Launching his first tour in three years (which includes a stop Tuesday at the Greek Theatre), the 35-year-old Briton exudes a relaxed air of confidence and patience during a recent afternoon interview. Wearing a snug black suit, he appears the picture of serious serenity despite the suitcases and half-empty metal trunks littering his Beverly Hills ridgeline home on the eve of the tour. His home may be chaotic, but his life is in order, he says.

“My faith has been restored to a level at this present time unlike any time before,” he says in his precise British diction. “It’s just growing older, looking around me and realizing how great life is to me. . . . It’s a very exciting time.”

Seal would seem to be an artist for the age, a singer who is as comfortable behind the keyboard of his impressive computer array as he is at the microphone.

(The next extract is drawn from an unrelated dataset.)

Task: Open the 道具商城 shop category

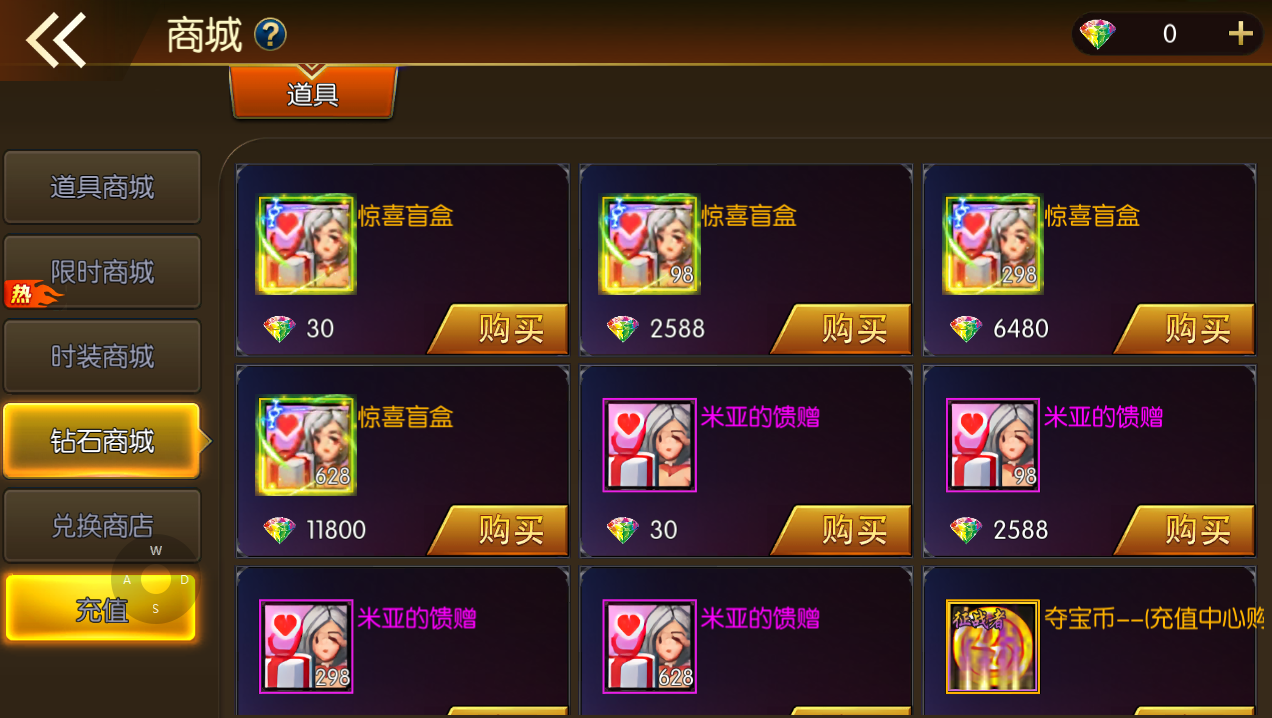Action: 102,187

His diverse background includes a strict, working-class upbringing in London, some training in architecture and electrical engineering, and a stint in the fashion industry.

Seal’s tastes veer wildly across the musical map from Frank Sinatra to Bob Marley to pioneering electronica by “guys who are making music in their bedrooms, these fascinating programmers.” His lunchtime chat is equally eclectic, touching on the history of U.S. racial segregation, French avant-garde photography and the prospects next season for the San Francisco 49ers.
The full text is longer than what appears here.